El camión se fue veinte minutos después. Veinte minutos hechas un bollo atrás de una pared con un Tramontina en la mano. Cuando vimos que el camión se iba y lo perdimos de vista nos reincorporamos. Entonces me salió una determinación de no sé donde y le dije a Manuela que había que decidir, que el bondi no iba a pasar. O nos preparábamos para pasar la noche en la garita, con hambre frío, miedo y ansiedad, pero sin hacer nada más que esperar; o empezábamos a caminar al costado de la ruta hasta llegar a algún pueblo donde llamar al hostel y decirles desde un lugar concreto que nos mandaran un remis. Para la segunda opción no había remedio al hambre, al frío, ni al miedo. Pero si hacíamos algo que no fuera sólo pensar.

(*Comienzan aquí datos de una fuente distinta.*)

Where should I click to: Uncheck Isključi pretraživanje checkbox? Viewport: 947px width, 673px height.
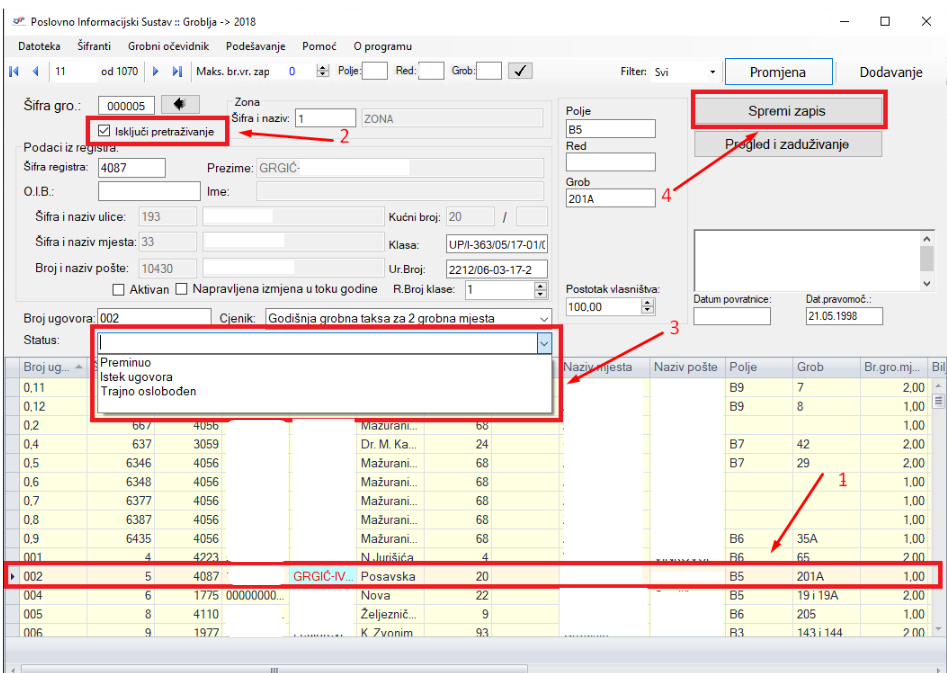coord(105,131)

Manuela tenía miedo. De quedarse. De salir a caminar. De volver a Hornaditas. Yo también tenía miedo de esas mismas cosas, pero inexplicablemente el miedo sacó un yo desconocido. Supongo que si hubiese estado con una persona que mostrara más fuerza que yo hubiese reaccionado como Manuela. Pero la veía con sus ojos gigantes multiplicados por quinientos, el Tramontina inútil en la mano, tratando de sacar el frío que ya estaba atado a nuestros huesos. Tomando la frase de mi madre Manu preguntó cuál de las opciones era la más prudente. Contesté que ya no había prudencia cuando se estaba sólo en la Ruta 9, en la noche cerrada de un domingo de pascua.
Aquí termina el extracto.